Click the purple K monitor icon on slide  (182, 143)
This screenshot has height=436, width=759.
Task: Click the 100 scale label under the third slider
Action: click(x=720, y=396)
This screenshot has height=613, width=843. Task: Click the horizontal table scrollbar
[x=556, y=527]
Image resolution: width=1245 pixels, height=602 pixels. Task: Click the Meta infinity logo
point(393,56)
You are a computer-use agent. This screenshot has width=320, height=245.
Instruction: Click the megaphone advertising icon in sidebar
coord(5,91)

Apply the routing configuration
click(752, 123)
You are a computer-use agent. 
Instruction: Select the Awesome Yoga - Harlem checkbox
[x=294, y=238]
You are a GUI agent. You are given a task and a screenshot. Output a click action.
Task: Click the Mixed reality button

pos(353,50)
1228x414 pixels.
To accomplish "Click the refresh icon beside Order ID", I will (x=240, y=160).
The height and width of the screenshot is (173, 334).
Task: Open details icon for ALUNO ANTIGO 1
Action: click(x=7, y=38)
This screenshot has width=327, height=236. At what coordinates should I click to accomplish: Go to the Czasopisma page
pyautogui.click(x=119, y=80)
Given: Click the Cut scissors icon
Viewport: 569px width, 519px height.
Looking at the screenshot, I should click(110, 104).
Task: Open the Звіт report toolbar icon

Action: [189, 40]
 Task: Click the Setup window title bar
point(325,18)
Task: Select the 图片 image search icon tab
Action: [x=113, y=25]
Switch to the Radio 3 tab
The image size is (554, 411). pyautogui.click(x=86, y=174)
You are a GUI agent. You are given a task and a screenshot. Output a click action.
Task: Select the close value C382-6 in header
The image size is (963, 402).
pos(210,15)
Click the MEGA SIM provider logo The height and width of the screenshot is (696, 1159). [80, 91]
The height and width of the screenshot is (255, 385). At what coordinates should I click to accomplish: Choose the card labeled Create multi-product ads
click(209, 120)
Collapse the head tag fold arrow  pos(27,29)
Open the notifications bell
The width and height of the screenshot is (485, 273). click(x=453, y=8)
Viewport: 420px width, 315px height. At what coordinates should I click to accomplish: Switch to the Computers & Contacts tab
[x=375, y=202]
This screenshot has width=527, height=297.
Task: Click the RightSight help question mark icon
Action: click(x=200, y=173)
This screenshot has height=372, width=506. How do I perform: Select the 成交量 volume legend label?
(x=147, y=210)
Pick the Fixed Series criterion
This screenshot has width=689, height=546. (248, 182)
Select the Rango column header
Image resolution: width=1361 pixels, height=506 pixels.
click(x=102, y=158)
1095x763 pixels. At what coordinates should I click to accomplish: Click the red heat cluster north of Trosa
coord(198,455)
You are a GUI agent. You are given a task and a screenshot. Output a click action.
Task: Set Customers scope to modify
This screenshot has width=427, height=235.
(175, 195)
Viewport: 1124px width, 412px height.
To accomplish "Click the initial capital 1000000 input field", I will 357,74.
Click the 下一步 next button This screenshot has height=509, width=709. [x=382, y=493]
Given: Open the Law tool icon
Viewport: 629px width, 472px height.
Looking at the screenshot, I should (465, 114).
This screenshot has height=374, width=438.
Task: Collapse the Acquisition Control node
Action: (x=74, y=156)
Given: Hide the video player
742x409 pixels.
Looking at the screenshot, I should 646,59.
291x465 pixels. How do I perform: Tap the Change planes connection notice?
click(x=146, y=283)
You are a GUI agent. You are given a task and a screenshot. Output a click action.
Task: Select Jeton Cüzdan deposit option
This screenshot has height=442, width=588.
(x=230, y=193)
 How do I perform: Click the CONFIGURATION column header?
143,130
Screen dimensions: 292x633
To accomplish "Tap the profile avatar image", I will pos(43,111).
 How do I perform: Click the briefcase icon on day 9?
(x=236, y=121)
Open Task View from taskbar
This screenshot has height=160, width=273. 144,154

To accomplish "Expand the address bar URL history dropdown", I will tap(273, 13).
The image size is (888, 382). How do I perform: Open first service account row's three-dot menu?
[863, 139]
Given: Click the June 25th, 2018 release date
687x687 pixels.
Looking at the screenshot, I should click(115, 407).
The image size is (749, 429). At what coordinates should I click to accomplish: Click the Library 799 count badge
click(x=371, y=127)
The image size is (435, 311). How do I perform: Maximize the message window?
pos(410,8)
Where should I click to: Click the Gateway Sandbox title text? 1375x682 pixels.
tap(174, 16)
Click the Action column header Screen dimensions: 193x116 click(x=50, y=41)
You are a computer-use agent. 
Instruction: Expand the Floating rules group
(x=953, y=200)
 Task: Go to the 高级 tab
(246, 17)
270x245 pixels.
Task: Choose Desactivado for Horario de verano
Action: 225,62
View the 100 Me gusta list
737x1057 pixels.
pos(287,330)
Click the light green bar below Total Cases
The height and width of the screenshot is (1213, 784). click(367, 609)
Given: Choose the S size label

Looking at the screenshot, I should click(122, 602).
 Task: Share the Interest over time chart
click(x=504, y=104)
-=-=-
What the exercise asks: Please copy out every line shown above, exactly.

Output:
Click the purple K monitor icon on slide  (182, 143)
This screenshot has height=436, width=759.
Task: Click the 100 scale label under the third slider
Action: click(x=720, y=396)
This screenshot has height=613, width=843. Task: Click the horizontal table scrollbar
[x=556, y=527]
Image resolution: width=1245 pixels, height=602 pixels. Task: Click the Meta infinity logo
point(393,56)
You are a computer-use agent. This screenshot has width=320, height=245.
Instruction: Click the megaphone advertising icon in sidebar
coord(5,91)

Apply the routing configuration
click(752, 123)
You are a computer-use agent. 
Instruction: Select the Awesome Yoga - Harlem checkbox
[x=294, y=238]
You are a GUI agent. You are given a task and a screenshot. Output a click action.
Task: Click the Mixed reality button

pos(353,50)
1228x414 pixels.
To accomplish "Click the refresh icon beside Order ID", I will (x=240, y=160).
The height and width of the screenshot is (173, 334).
Task: Open details icon for ALUNO ANTIGO 1
Action: click(x=7, y=38)
This screenshot has width=327, height=236. At what coordinates should I click to accomplish: Go to the Czasopisma page
pyautogui.click(x=119, y=80)
Given: Click the Cut scissors icon
Viewport: 569px width, 519px height.
Looking at the screenshot, I should click(110, 104).
Task: Open the Звіт report toolbar icon

Action: [189, 40]
 Task: Click the Setup window title bar
point(325,18)
Task: Select the 图片 image search icon tab
Action: [x=113, y=25]
Switch to the Radio 3 tab
The image size is (554, 411). pyautogui.click(x=86, y=174)
You are a GUI agent. You are given a task and a screenshot. Output a click action.
Task: Select the close value C382-6 in header
The image size is (963, 402).
pos(210,15)
Click the MEGA SIM provider logo The height and width of the screenshot is (696, 1159). [80, 91]
The height and width of the screenshot is (255, 385). At what coordinates should I click to accomplish: Choose the card labeled Create multi-product ads
click(209, 120)
Collapse the head tag fold arrow  pos(27,29)
Open the notifications bell
The width and height of the screenshot is (485, 273). click(x=453, y=8)
Viewport: 420px width, 315px height. At what coordinates should I click to accomplish: Switch to the Computers & Contacts tab
[x=375, y=202]
This screenshot has width=527, height=297.
Task: Click the RightSight help question mark icon
Action: click(x=200, y=173)
This screenshot has height=372, width=506. How do I perform: Select the 成交量 volume legend label?
(x=147, y=210)
Pick the Fixed Series criterion
This screenshot has width=689, height=546. (248, 182)
Select the Rango column header
Image resolution: width=1361 pixels, height=506 pixels.
click(x=102, y=158)
1095x763 pixels. At what coordinates should I click to accomplish: Click the red heat cluster north of Trosa
coord(198,455)
You are a GUI agent. You are given a task and a screenshot. Output a click action.
Task: Set Customers scope to modify
This screenshot has width=427, height=235.
(175, 195)
Viewport: 1124px width, 412px height.
To accomplish "Click the initial capital 1000000 input field", I will 357,74.
Click the 下一步 next button This screenshot has height=509, width=709. [x=382, y=493]
Given: Open the Law tool icon
Viewport: 629px width, 472px height.
Looking at the screenshot, I should (465, 114).
This screenshot has height=374, width=438.
Task: Collapse the Acquisition Control node
Action: (x=74, y=156)
Given: Hide the video player
742x409 pixels.
Looking at the screenshot, I should 646,59.
291x465 pixels. How do I perform: Tap the Change planes connection notice?
click(x=146, y=283)
You are a GUI agent. You are given a task and a screenshot. Output a click action.
Task: Select Jeton Cüzdan deposit option
This screenshot has height=442, width=588.
(x=230, y=193)
 How do I perform: Click the CONFIGURATION column header?
143,130
Screen dimensions: 292x633
To accomplish "Tap the profile avatar image", I will pos(43,111).
 How do I perform: Click the briefcase icon on day 9?
(x=236, y=121)
Open Task View from taskbar
This screenshot has height=160, width=273. 144,154

To accomplish "Expand the address bar URL history dropdown", I will tap(273, 13).
The image size is (888, 382). How do I perform: Open first service account row's three-dot menu?
[863, 139]
Given: Click the June 25th, 2018 release date
687x687 pixels.
Looking at the screenshot, I should click(115, 407).
The image size is (749, 429). At what coordinates should I click to accomplish: Click the Library 799 count badge
click(x=371, y=127)
The image size is (435, 311). How do I perform: Maximize the message window?
pos(410,8)
Where should I click to: Click the Gateway Sandbox title text? 1375x682 pixels.
tap(174, 16)
Click the Action column header Screen dimensions: 193x116 click(x=50, y=41)
You are a computer-use agent. 
Instruction: Expand the Floating rules group
(x=953, y=200)
 Task: Go to the 高级 tab
(246, 17)
270x245 pixels.
Task: Choose Desactivado for Horario de verano
Action: 225,62
View the 100 Me gusta list
737x1057 pixels.
pos(287,330)
Click the light green bar below Total Cases
The height and width of the screenshot is (1213, 784). click(367, 609)
Given: Choose the S size label

Looking at the screenshot, I should click(122, 602).
 Task: Share the Interest over time chart
click(x=504, y=104)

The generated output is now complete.